Apply the configurations.

kubectl apply -f path/to/function-sample.yaml

If a large number of resources are used suddenly, you can use the autoScalingBehavior.scaleUp.stabilizationWindowSeconds option to adjust the value of the stabilization window to tune performance.

Specify the value of the stabilization window in the Pulsar Functions CRD.

apiVersion: cloud.streamnative.io/v1alpha1
kind: Function
metadata:
  name: java-function-sample
  namespace: default
spec:
  minReplicas: 1
  maxReplicas: 10
  pod:
    autoScalingMetrics:
      - type: Resource
        resource:
          name: cpu
          target:
            type: Utilization
            averageUtilization: 80
    autoScalingBehavior:                     
      scaleUp:                               # --- [1]
        stabilizationWindowSeconds: 120      # --- [2]
        policies:                            # --- [3]
        - type: Percent                      # --- [4]
          value: 100                         # --- [5]
          periodSeconds: 15                  # --- [6]
        - type: Pods                         
          value: 4                           
          periodSeconds: 15                  
        selectPolicy: Max                    # --- [7]
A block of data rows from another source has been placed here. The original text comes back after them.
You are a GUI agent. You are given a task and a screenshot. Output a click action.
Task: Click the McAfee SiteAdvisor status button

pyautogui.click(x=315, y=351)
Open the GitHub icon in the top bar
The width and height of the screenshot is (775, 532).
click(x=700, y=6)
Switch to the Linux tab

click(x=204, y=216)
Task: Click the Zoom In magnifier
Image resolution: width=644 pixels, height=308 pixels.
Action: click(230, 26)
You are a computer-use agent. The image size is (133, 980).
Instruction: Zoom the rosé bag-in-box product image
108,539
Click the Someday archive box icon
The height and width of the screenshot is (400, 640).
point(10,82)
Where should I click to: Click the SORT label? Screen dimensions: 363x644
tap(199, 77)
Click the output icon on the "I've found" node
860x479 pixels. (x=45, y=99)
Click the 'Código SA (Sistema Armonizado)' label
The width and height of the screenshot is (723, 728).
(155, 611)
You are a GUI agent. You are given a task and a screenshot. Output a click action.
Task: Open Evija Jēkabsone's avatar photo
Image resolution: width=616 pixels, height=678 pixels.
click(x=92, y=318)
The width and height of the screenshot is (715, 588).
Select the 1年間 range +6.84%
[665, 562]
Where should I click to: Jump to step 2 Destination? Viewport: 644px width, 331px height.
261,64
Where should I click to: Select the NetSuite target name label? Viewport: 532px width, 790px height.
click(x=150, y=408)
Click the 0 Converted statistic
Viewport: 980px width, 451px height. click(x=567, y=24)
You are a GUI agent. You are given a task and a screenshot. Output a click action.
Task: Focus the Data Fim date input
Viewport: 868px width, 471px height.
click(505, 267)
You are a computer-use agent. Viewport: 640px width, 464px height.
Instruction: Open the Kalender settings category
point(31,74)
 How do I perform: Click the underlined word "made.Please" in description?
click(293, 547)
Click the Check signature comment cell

[1] scaleUp: specifies the rules that are used to control scaling behavior while scaling up.
[2] stabilizationWindowSeconds: indicates the amount of time the HPA controller should consider previous recommendations to prevent flapping of the number of replicas.
[3] policies: a list of policies that regulate the amount of scaling. Each item has the following fields:
[4] type: can be set to the value Pods or Percent, which indicates the allowed changes in terms of absolute number of pods or percentage of current replicas.
[5] periodSeconds: represents the amount of time in seconds that the rule should hold true for.
[6] value: represents the value for the policy.
[7] selectPolicy: can be Min, Max or Disabled and specifies which value from the policies should be selected. By default, it is set to Max value.

Apply the configurations.

kubectl apply -f path/to/function-sample.yaml

VPA

Vertical scaling increases loads by assigning more resources (memory or CPU) to the Pods that are already running for the workload.

How it works

With Kubernetes Vertical Pod Autoscaler (VPA), Function Mesh supports automatically updating the resource requests and limits (memory or CPU) of Pods (Pulsar instances) that are required to run Pulsar functions, sources, and sinks based on analysis of historical resource utilization, amount of resources available in the cluster, and real-time events, such as OOMs.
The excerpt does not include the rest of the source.